SET TASK
Quote the material below word for word, beginning at the line that contains "Click the Trustpilot" and stopping after the line that contains "pos(65,336)". Leave out the pictures.

SOURCE MATERIAL
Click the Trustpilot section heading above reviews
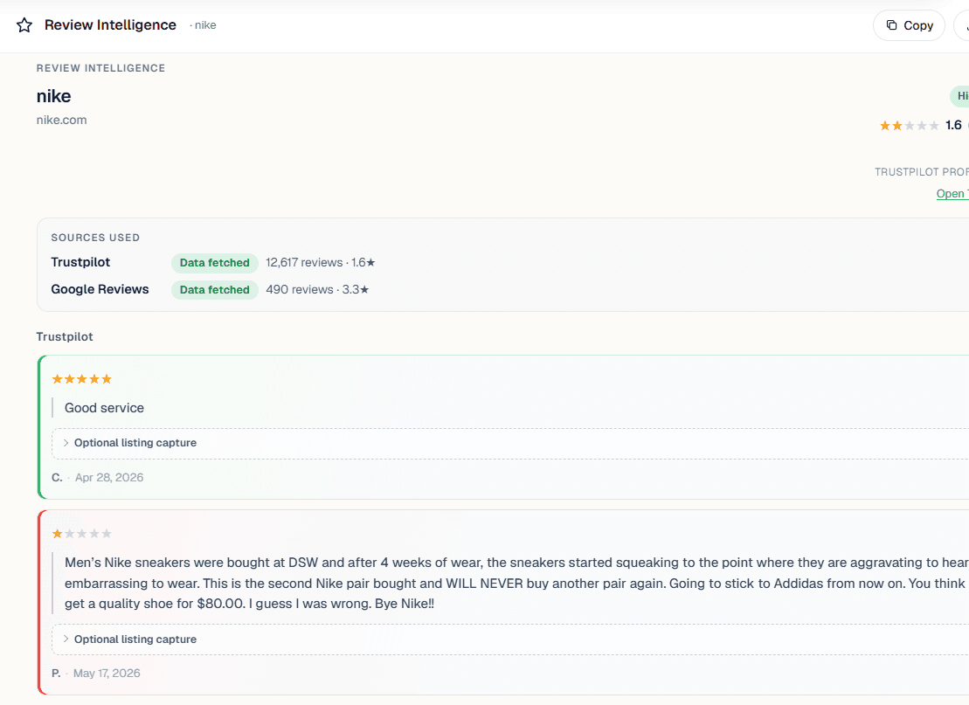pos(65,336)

* * *

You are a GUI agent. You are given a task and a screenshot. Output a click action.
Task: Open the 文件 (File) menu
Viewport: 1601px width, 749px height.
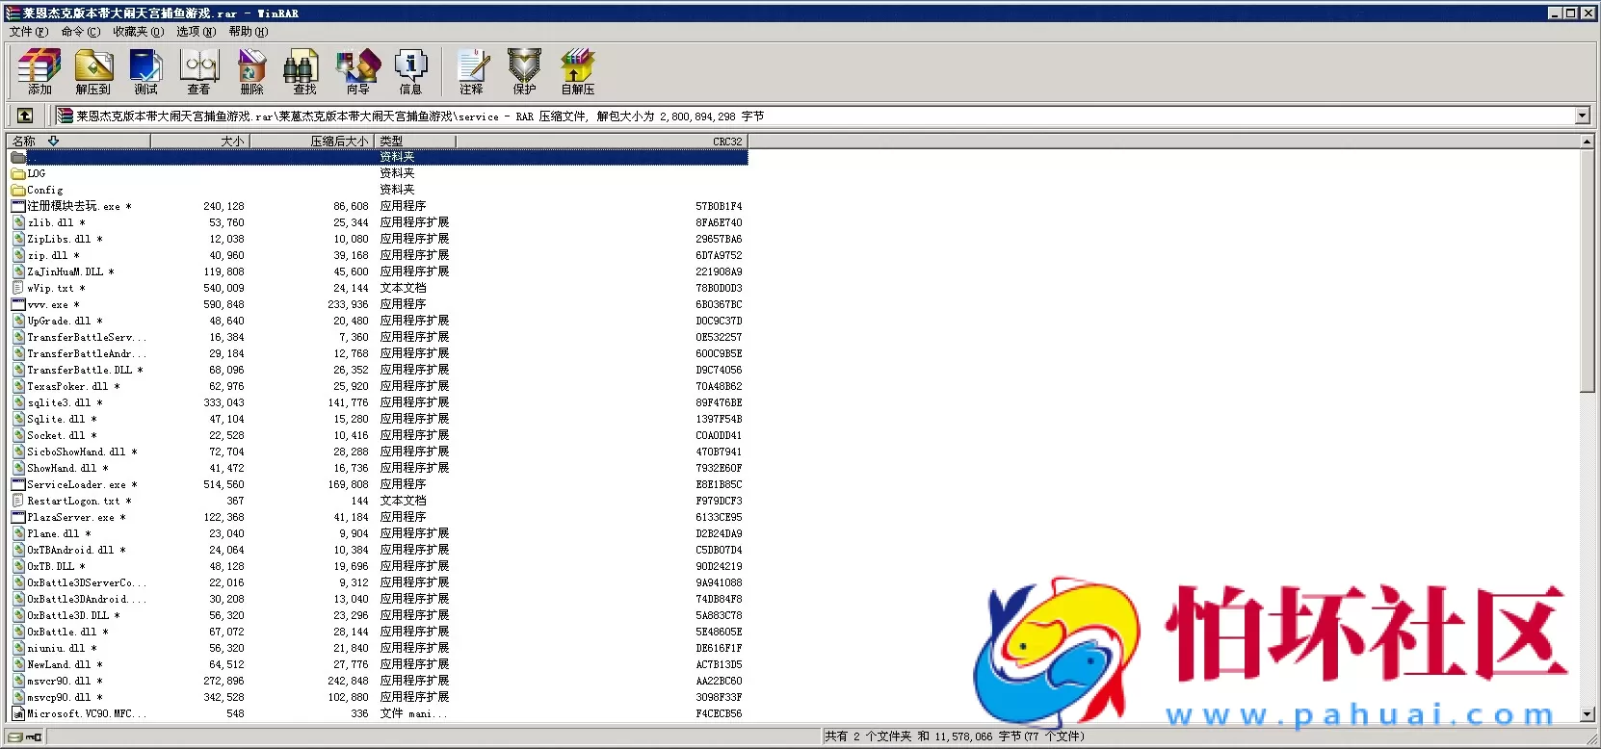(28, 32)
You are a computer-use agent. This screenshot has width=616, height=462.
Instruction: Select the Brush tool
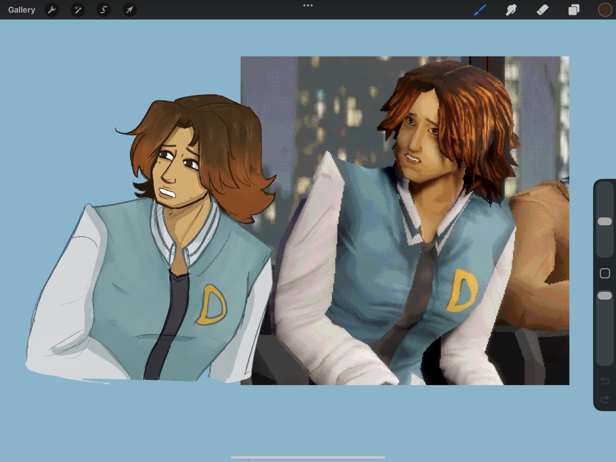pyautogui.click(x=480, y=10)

EXERCISE ANSWER
Click the Trustpilot section heading above reviews
pos(65,336)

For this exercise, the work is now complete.